Design decisions
Engine as pure state machine
The engine has no I/O. Every effect is an Action the host dispatches. This makes the engine:
- Deterministic. Same inputs, same outputs.
- Fast to test. The sim runs thousands of chaos steps per second.
- Host-agnostic. Write your own host for gRPC, QUIC, or in-process testing.
A single step() method
Every event becomes an Event, every effect becomes an Action. No handle_request_vote, handle_append_entries, etc. That keeps the public surface small and the causal ordering of Actions obvious.

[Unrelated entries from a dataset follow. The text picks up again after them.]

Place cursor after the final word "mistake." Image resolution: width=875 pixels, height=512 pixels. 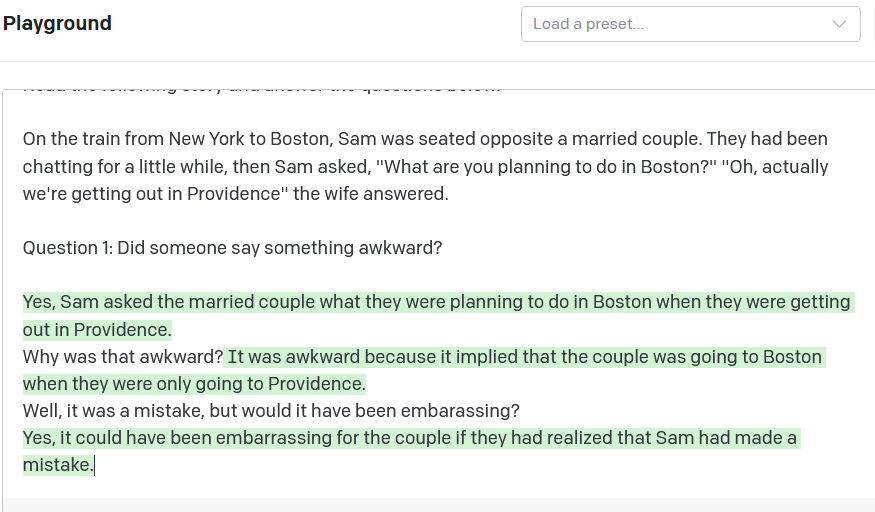click(x=93, y=465)
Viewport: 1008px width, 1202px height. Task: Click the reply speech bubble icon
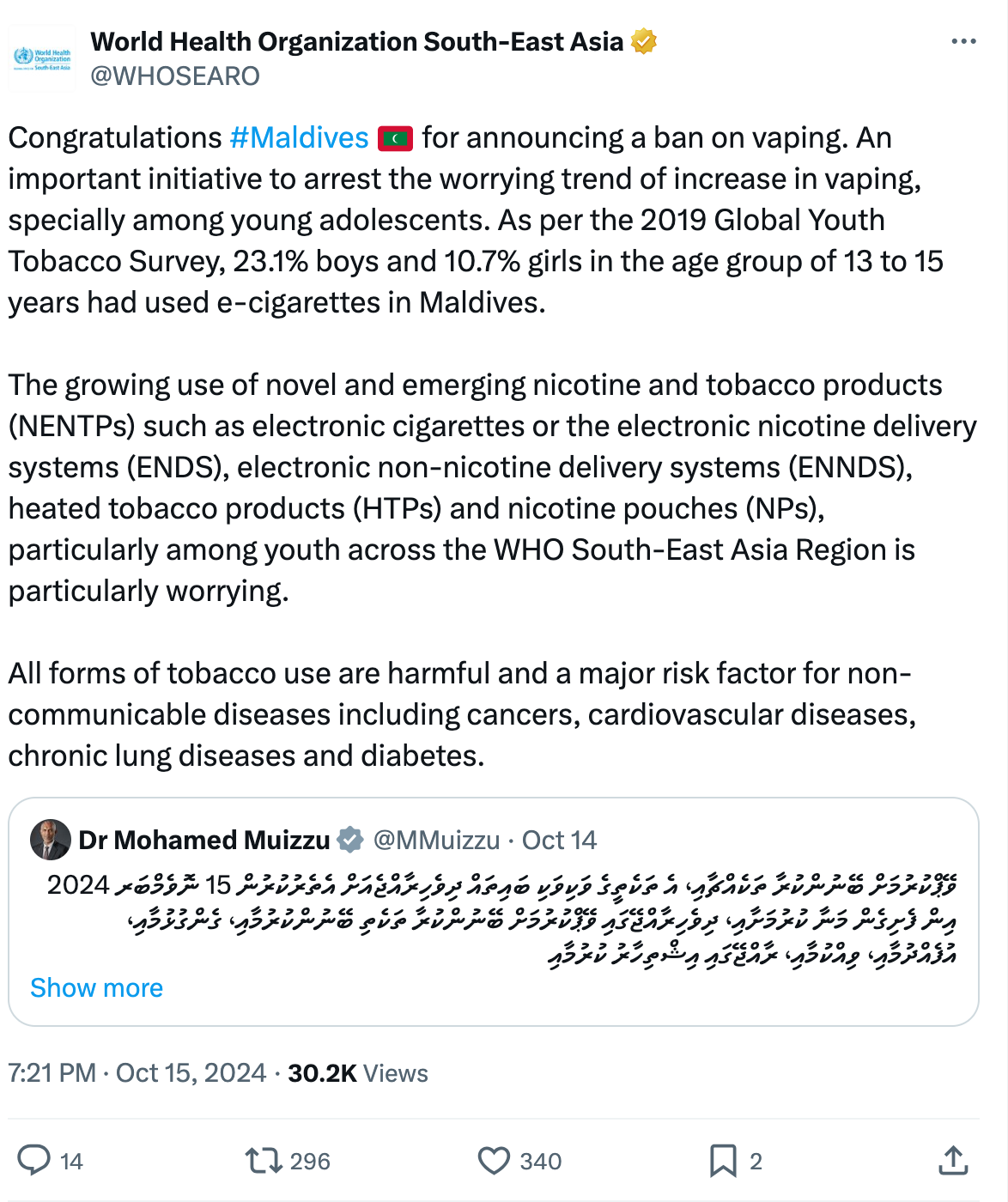pos(34,1160)
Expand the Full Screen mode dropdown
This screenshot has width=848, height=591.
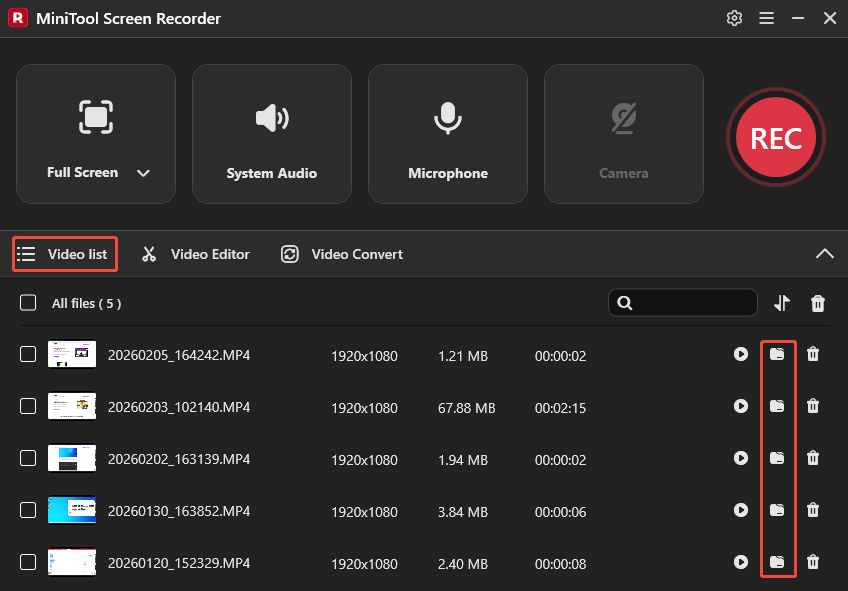click(142, 172)
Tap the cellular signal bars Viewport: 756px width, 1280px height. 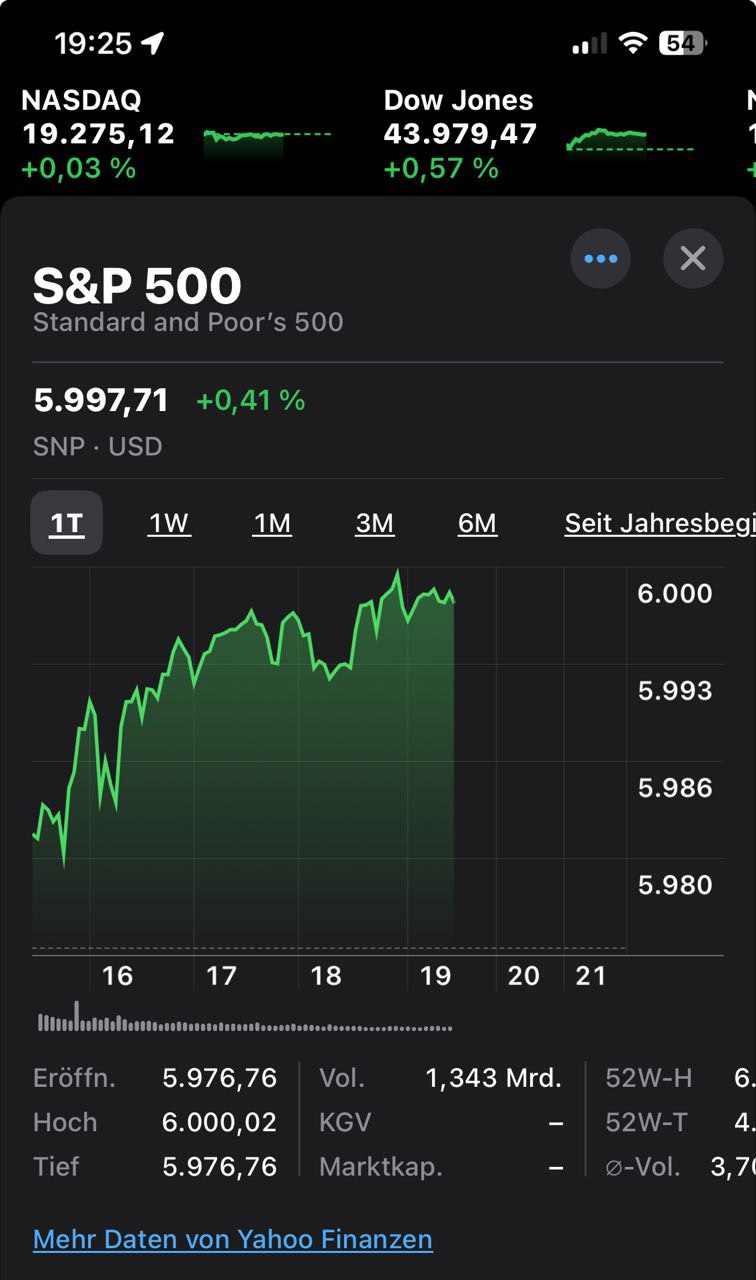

Async apply as a separate task
User apply() calls can be slow. If they ran on the driver task, heartbeats would stall. Instead, a bounded mpsc channel decouples commit from apply; the state machine lives on its own task. Backpressure is natural: if apply falls behind, the channel fills, the driver blocks on send, and replication slows. That’s the correct behavior when the state machine is the bottleneck.
Snapshots opaque through the stack
The library never looks inside a snapshot. Compress, encrypt, or hash-chain inside StateMachine::snapshot; undo inside restore. The engine, disk, and wire format all treat the bytes as opaque. Keeps the library dependency-free in that axis and gives users the hooks they want.
ReadIndex via a closure
Node::read_linearizable takes an FnOnce(&S) -> R that ships to the apply task and runs in FIFO order with applies. The read observes post-apply state, not mid-apply, and the StateMachine trait doesn’t have to grow a read method.
Causal action ordering
Every Action that must reach stable storage before a subsequent Send appears earlier in the vector. That’s Figure 2’s “respond to RPCs only after updating stable storage”, enforced at the contract level so hosts can’t accidentally violate it.
No OpenTelemetry dependency
The library emits tracing spans and events with stable targets and field names. OTel is bolted on by the user’s main. See Observability. OTel crates churn too fast to pin in a library.
§4.3 single-server over Joint Consensus
Membership changes are §4.3 single-server. Simpler than Joint Consensus, well-understood edge cases, fits the one-at-a-time add_peer / remove_peer API. Joint Consensus may land post-0.1 if operators need faster reconfiguration.